Dispatches: AACCI annual meeting 2014
Bay State Milling touts flax and chia for clean label gluten-free
The flour major investigated whether xanthan gum and instant starch could be replaced by flax and chia in gluten-free muffins.
Vanessa Klimczak, senior product applications technologist at Bay State Milling, said both ingredients proved promising in terms of functionality.
“With flax and chia, when you add water, they give viscosity and they also have a tendency to gel as well. We thought, why not use that to our advantage and clean up some labels,” she told attendees at the AACCI’s annual meeting in Providence, Rhode Island earlier this month.
Bay State Milling tested flax and chia in various forms, including milled and whole in gel and non-gel forms.
“Xanthan and instant starch are used to provide particulate suspension, batter viscosity and a matrix to mimic gluten, thus giving volume. Those were attributes we looked for when replacing with chia and flax,” she said.

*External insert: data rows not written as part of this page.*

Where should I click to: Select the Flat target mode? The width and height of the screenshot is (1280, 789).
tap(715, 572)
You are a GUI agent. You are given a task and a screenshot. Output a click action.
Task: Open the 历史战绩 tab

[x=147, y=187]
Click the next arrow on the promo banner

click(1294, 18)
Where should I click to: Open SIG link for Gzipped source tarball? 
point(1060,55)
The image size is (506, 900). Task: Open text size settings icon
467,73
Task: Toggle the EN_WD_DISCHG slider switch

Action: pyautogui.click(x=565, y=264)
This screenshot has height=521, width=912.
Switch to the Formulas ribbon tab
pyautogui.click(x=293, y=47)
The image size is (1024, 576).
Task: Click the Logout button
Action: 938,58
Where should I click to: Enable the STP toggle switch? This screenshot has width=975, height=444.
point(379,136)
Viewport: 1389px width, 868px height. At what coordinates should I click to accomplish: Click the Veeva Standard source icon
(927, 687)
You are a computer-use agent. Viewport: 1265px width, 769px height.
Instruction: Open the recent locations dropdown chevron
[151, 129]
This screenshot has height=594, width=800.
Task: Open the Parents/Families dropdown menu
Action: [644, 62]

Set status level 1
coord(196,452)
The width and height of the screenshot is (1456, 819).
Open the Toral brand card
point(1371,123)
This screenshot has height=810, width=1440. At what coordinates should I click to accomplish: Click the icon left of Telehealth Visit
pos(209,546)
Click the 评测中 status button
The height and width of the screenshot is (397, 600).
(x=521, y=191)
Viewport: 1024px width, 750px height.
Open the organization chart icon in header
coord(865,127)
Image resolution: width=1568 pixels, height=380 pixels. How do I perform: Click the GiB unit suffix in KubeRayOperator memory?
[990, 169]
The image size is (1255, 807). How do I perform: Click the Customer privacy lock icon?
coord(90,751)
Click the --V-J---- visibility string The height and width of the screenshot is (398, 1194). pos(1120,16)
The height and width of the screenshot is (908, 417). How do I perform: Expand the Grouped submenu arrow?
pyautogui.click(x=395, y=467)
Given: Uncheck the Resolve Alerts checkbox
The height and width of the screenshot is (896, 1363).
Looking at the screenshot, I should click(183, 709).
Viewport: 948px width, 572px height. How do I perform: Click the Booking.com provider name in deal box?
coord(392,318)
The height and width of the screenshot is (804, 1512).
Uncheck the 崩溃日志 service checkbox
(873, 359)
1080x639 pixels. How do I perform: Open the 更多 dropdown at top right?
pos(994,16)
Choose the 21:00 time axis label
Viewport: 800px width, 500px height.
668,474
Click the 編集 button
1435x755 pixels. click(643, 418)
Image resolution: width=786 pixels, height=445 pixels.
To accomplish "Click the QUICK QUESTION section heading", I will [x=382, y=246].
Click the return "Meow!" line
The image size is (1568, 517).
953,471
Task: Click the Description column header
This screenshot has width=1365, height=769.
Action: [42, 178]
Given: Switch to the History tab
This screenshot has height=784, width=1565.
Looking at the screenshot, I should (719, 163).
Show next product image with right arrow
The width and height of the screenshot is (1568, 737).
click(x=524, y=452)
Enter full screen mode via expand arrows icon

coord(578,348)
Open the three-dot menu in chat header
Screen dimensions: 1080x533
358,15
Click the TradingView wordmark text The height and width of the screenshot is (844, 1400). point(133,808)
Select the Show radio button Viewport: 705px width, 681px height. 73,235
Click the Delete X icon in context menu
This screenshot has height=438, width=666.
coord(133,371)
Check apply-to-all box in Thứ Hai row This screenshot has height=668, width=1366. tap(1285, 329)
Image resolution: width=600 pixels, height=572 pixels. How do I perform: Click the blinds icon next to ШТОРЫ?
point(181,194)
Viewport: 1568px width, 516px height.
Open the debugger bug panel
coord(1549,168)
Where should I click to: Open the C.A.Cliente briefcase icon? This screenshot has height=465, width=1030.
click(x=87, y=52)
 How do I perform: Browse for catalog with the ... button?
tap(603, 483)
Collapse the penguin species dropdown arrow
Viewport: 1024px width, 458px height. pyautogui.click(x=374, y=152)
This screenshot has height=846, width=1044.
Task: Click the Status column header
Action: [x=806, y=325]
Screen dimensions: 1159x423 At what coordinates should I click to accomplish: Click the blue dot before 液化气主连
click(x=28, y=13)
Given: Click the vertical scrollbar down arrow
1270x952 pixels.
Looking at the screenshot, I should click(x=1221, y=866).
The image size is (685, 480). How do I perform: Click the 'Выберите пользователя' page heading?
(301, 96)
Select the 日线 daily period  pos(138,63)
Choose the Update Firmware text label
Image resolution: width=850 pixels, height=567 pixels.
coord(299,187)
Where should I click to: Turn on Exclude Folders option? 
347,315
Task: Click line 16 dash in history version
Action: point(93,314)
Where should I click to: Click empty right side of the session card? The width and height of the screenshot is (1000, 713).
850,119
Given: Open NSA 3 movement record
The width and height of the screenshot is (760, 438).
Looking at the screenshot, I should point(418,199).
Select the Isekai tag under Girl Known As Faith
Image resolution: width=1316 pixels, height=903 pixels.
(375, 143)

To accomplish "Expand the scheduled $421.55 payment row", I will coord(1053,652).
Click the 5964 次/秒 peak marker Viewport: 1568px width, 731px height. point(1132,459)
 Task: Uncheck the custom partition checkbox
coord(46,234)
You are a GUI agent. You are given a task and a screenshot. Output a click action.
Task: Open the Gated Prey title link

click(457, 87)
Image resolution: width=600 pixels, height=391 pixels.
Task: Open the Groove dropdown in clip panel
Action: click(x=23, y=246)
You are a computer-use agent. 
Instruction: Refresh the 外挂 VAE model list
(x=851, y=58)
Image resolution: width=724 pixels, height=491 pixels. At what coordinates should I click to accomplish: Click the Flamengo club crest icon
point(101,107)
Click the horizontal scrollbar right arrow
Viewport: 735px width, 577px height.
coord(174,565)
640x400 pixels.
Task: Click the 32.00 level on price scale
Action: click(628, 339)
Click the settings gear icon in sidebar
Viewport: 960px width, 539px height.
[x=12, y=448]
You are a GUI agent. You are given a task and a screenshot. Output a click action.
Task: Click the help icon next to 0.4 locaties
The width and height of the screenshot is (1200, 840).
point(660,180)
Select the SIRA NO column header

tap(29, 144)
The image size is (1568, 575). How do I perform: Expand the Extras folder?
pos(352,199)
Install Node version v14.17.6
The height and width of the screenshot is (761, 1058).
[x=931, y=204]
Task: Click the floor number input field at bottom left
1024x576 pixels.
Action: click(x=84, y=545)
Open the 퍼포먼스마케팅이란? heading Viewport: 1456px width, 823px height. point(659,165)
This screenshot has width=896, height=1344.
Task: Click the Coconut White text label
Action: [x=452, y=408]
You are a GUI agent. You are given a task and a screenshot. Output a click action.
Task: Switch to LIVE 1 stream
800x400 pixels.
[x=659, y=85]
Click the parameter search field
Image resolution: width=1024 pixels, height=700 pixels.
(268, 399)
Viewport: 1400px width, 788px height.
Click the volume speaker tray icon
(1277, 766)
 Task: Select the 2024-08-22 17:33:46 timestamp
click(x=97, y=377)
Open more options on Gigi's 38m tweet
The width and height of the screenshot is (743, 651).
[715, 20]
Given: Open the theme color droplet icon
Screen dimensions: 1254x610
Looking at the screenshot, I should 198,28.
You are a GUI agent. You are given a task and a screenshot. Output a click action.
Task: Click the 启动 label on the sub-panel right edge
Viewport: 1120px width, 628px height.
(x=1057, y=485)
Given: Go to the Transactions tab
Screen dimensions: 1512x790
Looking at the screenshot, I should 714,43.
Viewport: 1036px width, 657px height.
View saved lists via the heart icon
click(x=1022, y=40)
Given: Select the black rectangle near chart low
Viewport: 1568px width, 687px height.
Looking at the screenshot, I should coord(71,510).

Gels should help functionality
Bay State Milling’s hypothesis was that hydrating flax and chia and making gels would aid functionality in terms of suspension and viscosity, Klimczak said.
Overall gels did provide a strong matrix for gas retention in the gluten-free muffins and delivered volumes equivalent to the control.
However, the team found milled chia did not need to be in gel form because it instantly absorbed water. “Milling chia increases the rate of hydration and viscosity increases versus whole chia, thus it doesn’t require a pre-hydration step for functionality,” she explained.
Whole chia, however, worked better in gel form in terms of viscosity and performance.
“Chia and flax have the potential to increase viscosity and replace the functionality of xanthan gums or other gums or instant starch in this muffin system,” she said. An additional bonus was the increased protein, fiber and omega 3 values, she added.
Bay State Milling would now work on research into shelf life using chia and flax in gluten-free products, Klimczak said.
“Now we know they have the ability to hold moisture, and hold it well similar to a gum, it might be used to increase the shelf life in gluten-free products.”